Mayer’s decision leaves no doubt that she believes the merits of telecommuting are outweighed by the other side of the argument that collaboration truly happens at the office. The same can be said for Best Buy. The big-box electronics retailer followed Yahoo in March by tossing its heralded strategy of ROWE—Results Oriented Work Environment—and ordered its corporate employees to get back in the office.
The decisions also imply that Yahoo’s commitment to telecommuting and Best Buy’s ROWE—essentially work when you want, where you want but just get the job done—created a bloated, lazy and unproductive remote workforce. Will these office-centric edicts change that? By permanently etching a line not only across Yahoo’s addiction to telecommuting but through a massive sector of the workforce that works out of the office, this is a defining moment of her career.
If these executives have done their homework on overhauling a workforce, they should understand that merely swinging the doors wide open and offering a posh cafeteria and shiny new smartphones won’t make collaboration happen overnight.
I don’t think I am overstating it by saying that such a culture shift is like building a brand-new workforce from scratch—a team of thousands at that. First, construction crews are going to be working 24/7 to facilitate a horde of new employees in an office setting. Then there are the inevitable technology glitches (and they will happen) that will impair the workforce for weeks, if not months, driving stress to dangerous levels.
But before they knock down that first wall, have Yahoo and Best Buy management considered office culture? Who gets seats near the window—employees or managers? Trust me, that’s a big deal.
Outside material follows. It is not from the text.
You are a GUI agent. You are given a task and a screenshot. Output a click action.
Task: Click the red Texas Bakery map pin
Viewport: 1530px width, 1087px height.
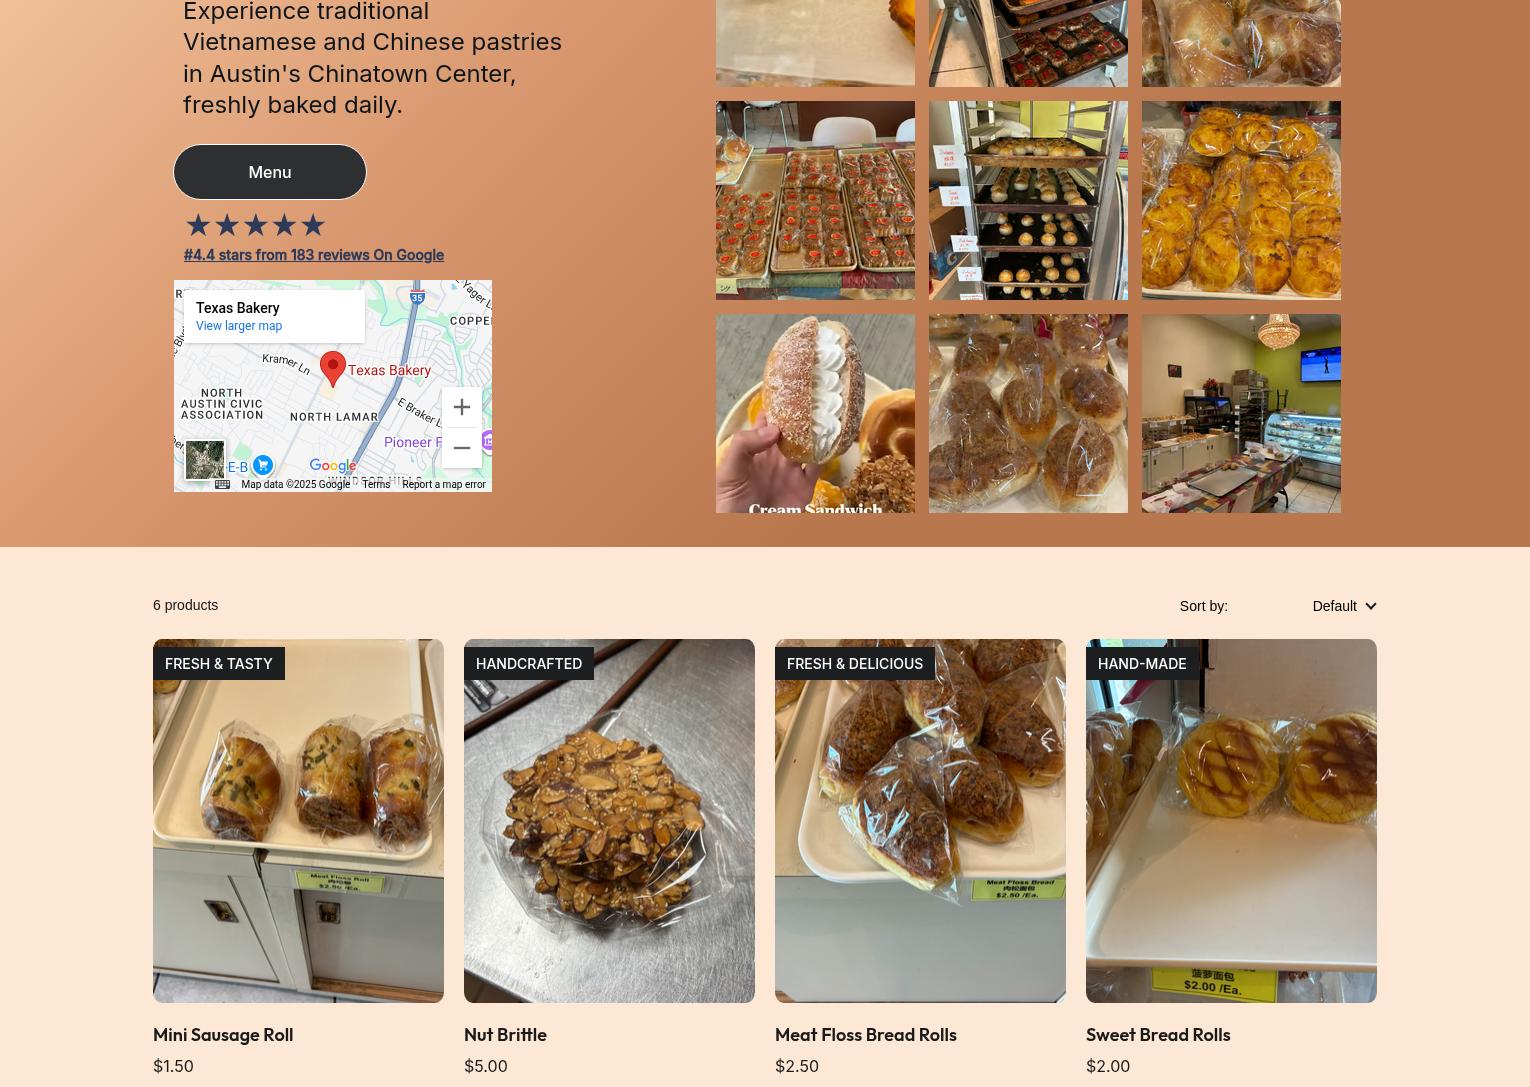click(x=333, y=368)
They also better realize that some employees won’t play nice. Try as you might to establish a friendly, open, warm environment, the bottom line is no good deed goes unpunished. Personalities will clash.
Learning personalities, nuancing situations and creating a team atmosphere will take time. And lots of patience. When teamwork clicks, it’s a thing of beauty. It’s like watching the Harlem Globetrotters run circles around the Washington Generals.
Whether intended or not, these declarations to collaborate in person rather than cooperate virtually is turning Yahoo and Best Buy into large-scale laboratories radically overhauling their corporate cultures.
I’m glad I can watch the experiment play out—remotely. Because I don’t think I’d want to be one of the lab rats at Yahoo or Best Buy.